Observations about utilitarian coherence in the avian compass

TL;DR

This study investigates the role of quantum coherence in the avian magnetic compass using complex radical pair models, revealing that global coherence correlates with compass sensitivity, emphasizing the importance of realistic modeling.

Contribution

It introduces large-scale radical pair models with up to 21 nuclear spins and identifies global coherence as a key factor in compass sensitivity, advancing understanding of quantum effects in biological systems.

Findings

Global coherence correlates with compass sensitivity

Electronic coherence alone is not a good predictor

Realistic models are crucial for understanding quantum biology

Abstract

It is hypothesised that the avian compass relies on spin dynamics in a recombining radical pair.
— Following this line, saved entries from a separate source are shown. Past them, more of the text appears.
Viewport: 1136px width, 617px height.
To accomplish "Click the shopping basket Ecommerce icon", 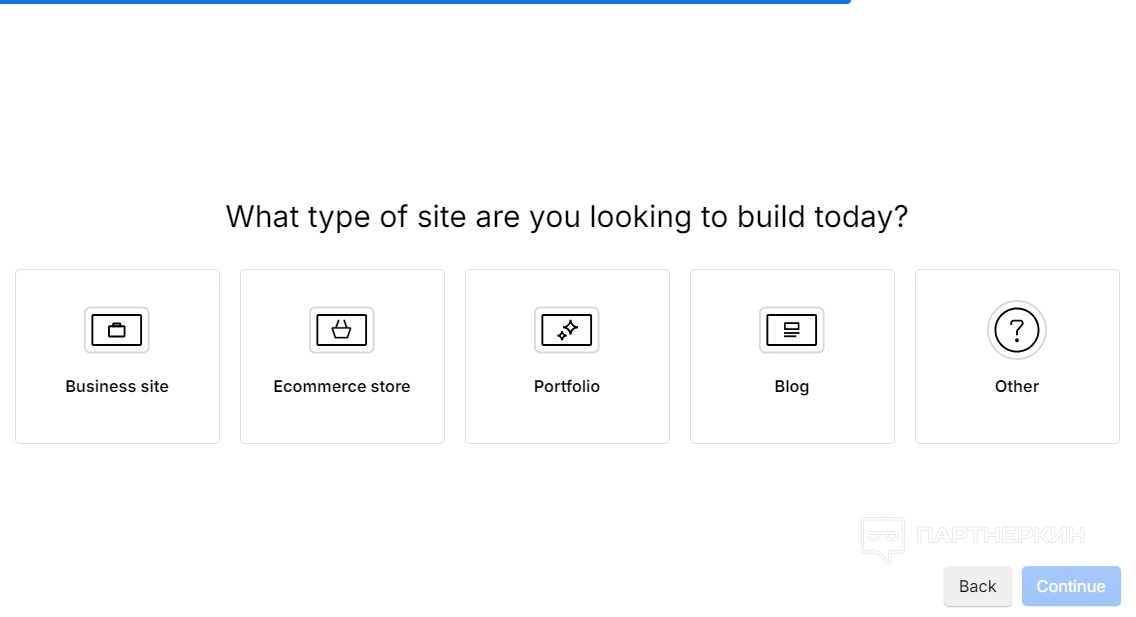I will pos(342,330).
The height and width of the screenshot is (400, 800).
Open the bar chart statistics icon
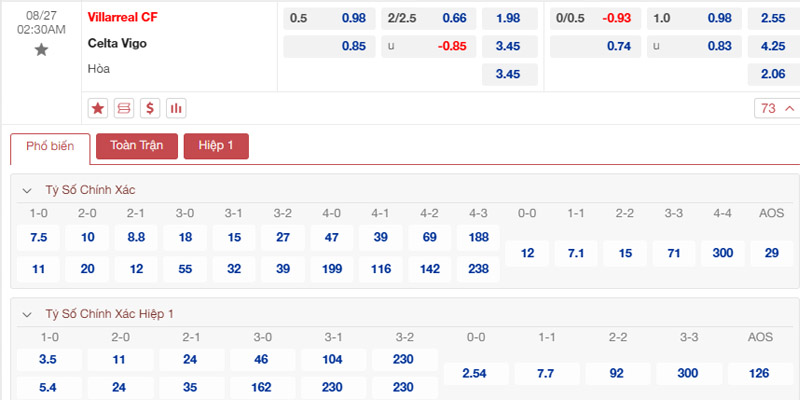coord(176,108)
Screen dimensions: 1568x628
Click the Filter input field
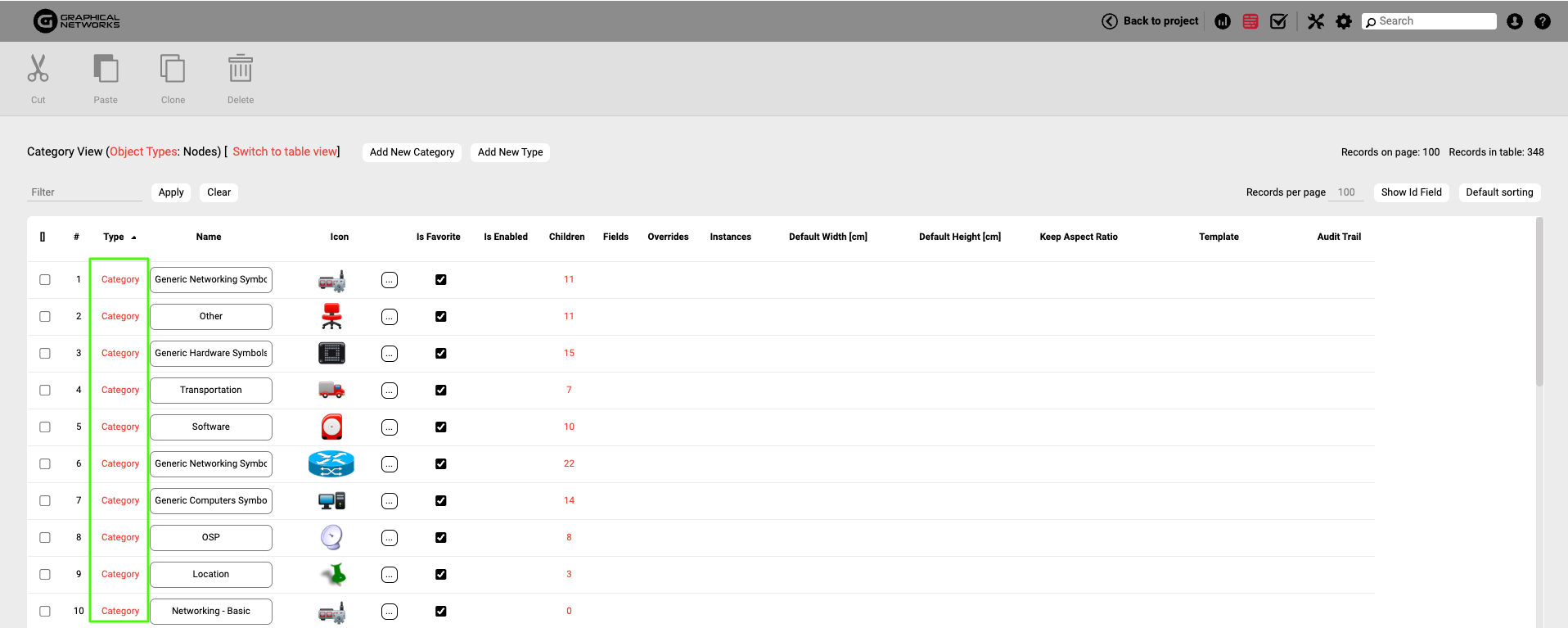84,192
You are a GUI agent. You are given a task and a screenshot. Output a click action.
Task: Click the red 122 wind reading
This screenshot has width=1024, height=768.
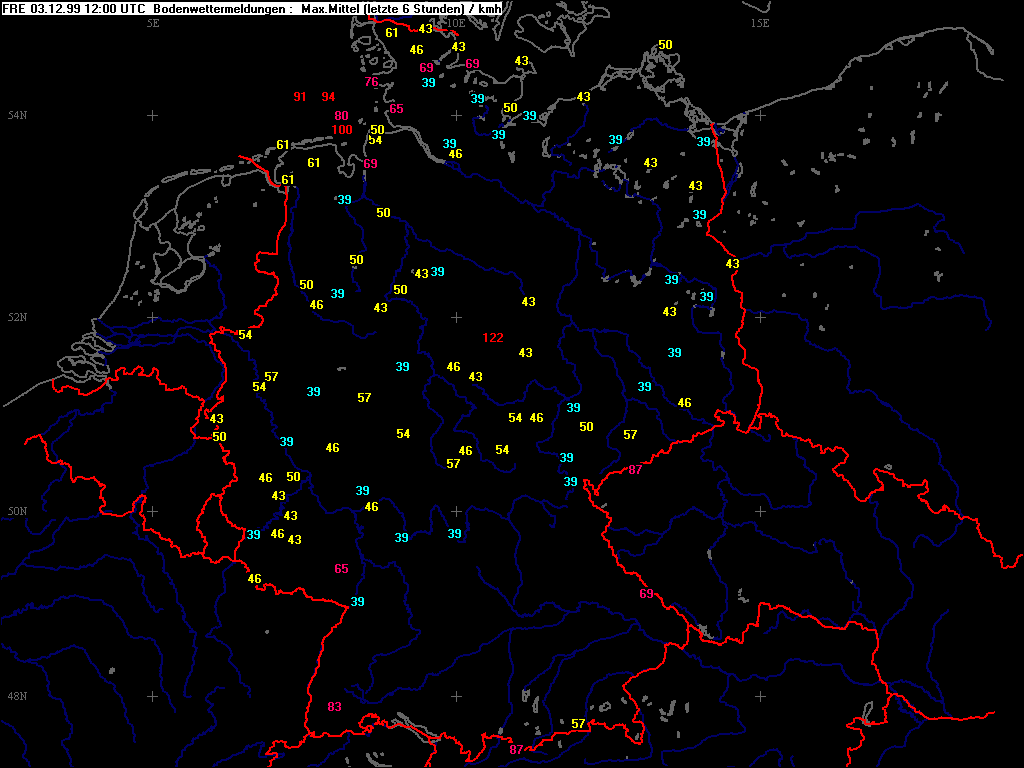pos(493,338)
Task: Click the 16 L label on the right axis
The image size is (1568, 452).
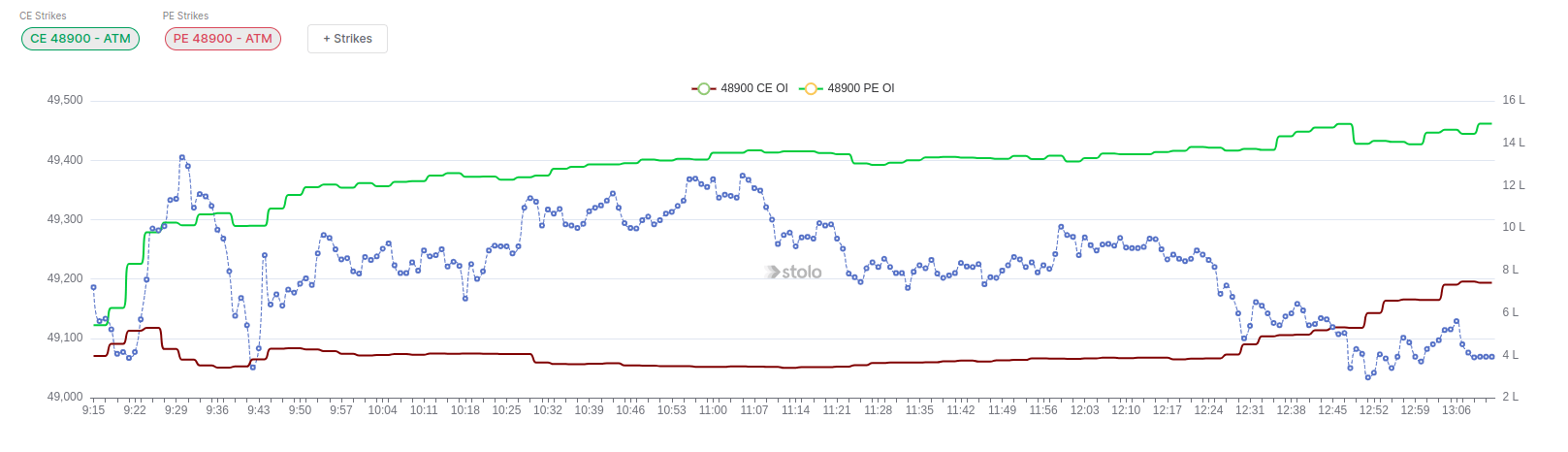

Quantum coherence has been suggested as a resource to this process that nature may utilise to achieve increased compass sensitivity. To date, the true functional role of coherence in these natural systems has remained speculative, lacking insights from sufficiently complex models. Here, we investigate realistically large radical pair models with up to 21 nuclear spins, inspired by the putative magnetosensory protein cryptochrome. By varying relative radical orientations, we reveal correlations of several coherence measures with compass fidelity. Whilst electronic coherence is found to be an ineffective predictor of compass sensitivity, a robust correlation of compass sensitivity and a global coherence measure is established. The results demonstrate the importance of realistic models, and appropriate choice of coherence measure, in elucidating the quantum nature of the avian compass.